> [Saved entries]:
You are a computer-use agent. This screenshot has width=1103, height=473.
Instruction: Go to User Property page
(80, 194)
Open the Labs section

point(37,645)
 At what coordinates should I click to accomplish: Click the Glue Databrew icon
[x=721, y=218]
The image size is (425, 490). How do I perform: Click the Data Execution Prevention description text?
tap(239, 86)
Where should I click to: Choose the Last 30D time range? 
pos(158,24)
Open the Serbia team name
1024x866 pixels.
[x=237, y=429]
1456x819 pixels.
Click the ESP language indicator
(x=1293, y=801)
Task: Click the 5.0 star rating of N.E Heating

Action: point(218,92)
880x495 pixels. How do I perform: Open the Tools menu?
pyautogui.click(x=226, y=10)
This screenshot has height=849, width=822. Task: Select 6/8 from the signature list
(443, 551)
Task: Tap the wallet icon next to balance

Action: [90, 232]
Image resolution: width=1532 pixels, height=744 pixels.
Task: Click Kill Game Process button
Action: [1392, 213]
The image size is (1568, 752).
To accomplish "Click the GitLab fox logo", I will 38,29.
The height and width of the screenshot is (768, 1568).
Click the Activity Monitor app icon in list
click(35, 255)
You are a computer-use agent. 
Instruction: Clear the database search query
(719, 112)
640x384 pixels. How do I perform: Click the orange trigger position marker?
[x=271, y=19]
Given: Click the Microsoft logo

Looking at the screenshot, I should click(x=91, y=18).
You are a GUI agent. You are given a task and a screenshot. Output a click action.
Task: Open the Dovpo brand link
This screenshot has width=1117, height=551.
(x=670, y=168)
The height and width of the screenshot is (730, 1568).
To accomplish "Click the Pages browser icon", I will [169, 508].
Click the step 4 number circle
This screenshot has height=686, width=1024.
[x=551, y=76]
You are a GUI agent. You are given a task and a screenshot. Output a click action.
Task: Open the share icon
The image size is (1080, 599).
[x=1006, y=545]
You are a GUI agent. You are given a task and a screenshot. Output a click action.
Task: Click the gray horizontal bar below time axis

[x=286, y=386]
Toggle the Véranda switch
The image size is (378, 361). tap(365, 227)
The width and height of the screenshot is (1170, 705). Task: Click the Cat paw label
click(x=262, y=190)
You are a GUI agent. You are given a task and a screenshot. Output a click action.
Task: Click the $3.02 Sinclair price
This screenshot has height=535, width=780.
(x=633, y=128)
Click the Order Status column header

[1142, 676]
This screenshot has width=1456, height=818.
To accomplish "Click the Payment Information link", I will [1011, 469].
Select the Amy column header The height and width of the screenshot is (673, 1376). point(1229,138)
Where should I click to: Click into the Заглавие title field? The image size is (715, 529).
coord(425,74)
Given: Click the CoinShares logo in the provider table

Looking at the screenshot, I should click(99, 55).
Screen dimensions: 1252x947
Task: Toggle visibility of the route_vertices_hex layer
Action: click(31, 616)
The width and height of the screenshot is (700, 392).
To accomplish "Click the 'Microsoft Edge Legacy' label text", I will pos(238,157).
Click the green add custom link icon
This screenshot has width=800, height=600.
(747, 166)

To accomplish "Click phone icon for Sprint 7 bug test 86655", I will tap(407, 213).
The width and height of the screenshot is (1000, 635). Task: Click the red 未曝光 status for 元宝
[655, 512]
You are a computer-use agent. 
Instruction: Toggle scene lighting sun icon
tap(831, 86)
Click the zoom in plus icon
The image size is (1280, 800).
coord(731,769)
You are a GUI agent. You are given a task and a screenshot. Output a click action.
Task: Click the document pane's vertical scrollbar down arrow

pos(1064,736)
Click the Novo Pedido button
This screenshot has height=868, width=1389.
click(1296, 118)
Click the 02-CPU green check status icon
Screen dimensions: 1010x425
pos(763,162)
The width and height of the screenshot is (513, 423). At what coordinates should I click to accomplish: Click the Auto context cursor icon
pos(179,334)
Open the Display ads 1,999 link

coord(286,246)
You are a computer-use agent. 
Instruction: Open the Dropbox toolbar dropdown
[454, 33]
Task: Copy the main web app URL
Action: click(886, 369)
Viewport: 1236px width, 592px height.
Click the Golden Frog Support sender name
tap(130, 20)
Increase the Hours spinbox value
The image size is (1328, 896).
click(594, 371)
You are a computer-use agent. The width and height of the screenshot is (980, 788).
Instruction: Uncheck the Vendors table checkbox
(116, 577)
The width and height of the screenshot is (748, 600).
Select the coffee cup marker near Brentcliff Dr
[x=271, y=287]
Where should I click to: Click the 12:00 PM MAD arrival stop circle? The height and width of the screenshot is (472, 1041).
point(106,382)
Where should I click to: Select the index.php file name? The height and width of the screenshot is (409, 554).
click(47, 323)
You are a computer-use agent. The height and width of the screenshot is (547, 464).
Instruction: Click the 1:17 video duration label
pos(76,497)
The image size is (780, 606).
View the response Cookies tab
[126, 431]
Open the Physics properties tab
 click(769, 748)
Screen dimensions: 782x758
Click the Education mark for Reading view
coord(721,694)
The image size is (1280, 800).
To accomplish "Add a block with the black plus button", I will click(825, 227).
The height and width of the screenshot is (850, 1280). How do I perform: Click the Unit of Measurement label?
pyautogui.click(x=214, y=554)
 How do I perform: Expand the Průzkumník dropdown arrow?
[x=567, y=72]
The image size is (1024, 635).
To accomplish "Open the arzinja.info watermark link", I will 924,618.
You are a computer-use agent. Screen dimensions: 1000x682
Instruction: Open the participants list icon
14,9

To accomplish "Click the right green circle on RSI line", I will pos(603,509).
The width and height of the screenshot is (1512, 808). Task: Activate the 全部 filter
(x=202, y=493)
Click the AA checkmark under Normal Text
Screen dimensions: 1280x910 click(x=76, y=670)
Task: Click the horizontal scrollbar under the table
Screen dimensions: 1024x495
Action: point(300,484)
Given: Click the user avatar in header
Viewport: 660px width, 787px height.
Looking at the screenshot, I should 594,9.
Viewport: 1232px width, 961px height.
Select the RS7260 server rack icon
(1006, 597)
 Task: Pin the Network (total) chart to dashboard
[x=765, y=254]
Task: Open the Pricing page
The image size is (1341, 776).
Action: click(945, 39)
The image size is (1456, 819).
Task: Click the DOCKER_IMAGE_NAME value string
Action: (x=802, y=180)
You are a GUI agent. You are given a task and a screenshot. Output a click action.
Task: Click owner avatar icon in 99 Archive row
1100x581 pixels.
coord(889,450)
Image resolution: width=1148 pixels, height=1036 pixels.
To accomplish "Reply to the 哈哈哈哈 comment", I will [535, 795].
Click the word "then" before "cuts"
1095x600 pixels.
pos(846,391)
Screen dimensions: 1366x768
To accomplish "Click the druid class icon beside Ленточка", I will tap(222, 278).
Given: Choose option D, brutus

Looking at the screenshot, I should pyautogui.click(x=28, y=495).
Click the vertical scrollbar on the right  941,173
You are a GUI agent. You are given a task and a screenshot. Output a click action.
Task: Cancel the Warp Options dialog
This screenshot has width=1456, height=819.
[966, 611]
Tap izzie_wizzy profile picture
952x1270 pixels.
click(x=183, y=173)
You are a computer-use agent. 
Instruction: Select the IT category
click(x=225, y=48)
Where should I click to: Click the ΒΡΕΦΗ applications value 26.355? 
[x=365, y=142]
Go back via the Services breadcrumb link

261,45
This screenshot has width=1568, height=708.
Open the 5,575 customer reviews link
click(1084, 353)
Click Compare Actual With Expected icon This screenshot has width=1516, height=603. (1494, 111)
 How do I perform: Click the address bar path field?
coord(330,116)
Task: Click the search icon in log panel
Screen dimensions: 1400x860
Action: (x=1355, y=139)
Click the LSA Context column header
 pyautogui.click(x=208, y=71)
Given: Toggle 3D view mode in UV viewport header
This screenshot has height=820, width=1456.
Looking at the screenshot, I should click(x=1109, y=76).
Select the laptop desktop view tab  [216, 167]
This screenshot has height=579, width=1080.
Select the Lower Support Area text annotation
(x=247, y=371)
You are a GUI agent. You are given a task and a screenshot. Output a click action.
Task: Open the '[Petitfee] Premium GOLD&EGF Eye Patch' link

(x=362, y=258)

> [EXERCISE DIRECTIONS]: Write out the rows above exactly as they appear, beginning with the line containing "Viewport: 1232px width, 961px height." and continuing through the final row, with both ends included.

> [ANSWER TO THE TASK]:
Viewport: 1232px width, 961px height.
Select the RS7260 server rack icon
(1006, 597)
 Task: Pin the Network (total) chart to dashboard
[x=765, y=254]
Task: Open the Pricing page
The image size is (1341, 776).
Action: click(945, 39)
The image size is (1456, 819).
Task: Click the DOCKER_IMAGE_NAME value string
Action: (x=802, y=180)
You are a GUI agent. You are given a task and a screenshot. Output a click action.
Task: Click owner avatar icon in 99 Archive row
1100x581 pixels.
coord(889,450)
Image resolution: width=1148 pixels, height=1036 pixels.
To accomplish "Reply to the 哈哈哈哈 comment", I will [535, 795].
Click the word "then" before "cuts"
1095x600 pixels.
pos(846,391)
Screen dimensions: 1366x768
To accomplish "Click the druid class icon beside Ленточка", I will tap(222, 278).
Given: Choose option D, brutus

Looking at the screenshot, I should pyautogui.click(x=28, y=495).
Click the vertical scrollbar on the right  941,173
You are a GUI agent. You are given a task and a screenshot. Output a click action.
Task: Cancel the Warp Options dialog
This screenshot has width=1456, height=819.
[966, 611]
Tap izzie_wizzy profile picture
952x1270 pixels.
click(x=183, y=173)
You are a computer-use agent. 
Instruction: Select the IT category
click(x=225, y=48)
Where should I click to: Click the ΒΡΕΦΗ applications value 26.355? 
[x=365, y=142]
Go back via the Services breadcrumb link

261,45
This screenshot has width=1568, height=708.
Open the 5,575 customer reviews link
click(1084, 353)
Click Compare Actual With Expected icon This screenshot has width=1516, height=603. (1494, 111)
 How do I perform: Click the address bar path field?
coord(330,116)
Task: Click the search icon in log panel
Screen dimensions: 1400x860
Action: (x=1355, y=139)
Click the LSA Context column header
 pyautogui.click(x=208, y=71)
Given: Toggle 3D view mode in UV viewport header
This screenshot has height=820, width=1456.
Looking at the screenshot, I should click(x=1109, y=76).
Select the laptop desktop view tab  [216, 167]
This screenshot has height=579, width=1080.
Select the Lower Support Area text annotation
(x=247, y=371)
You are a GUI agent. You are given a task and a screenshot. Output a click action.
Task: Open the '[Petitfee] Premium GOLD&EGF Eye Patch' link

(x=362, y=258)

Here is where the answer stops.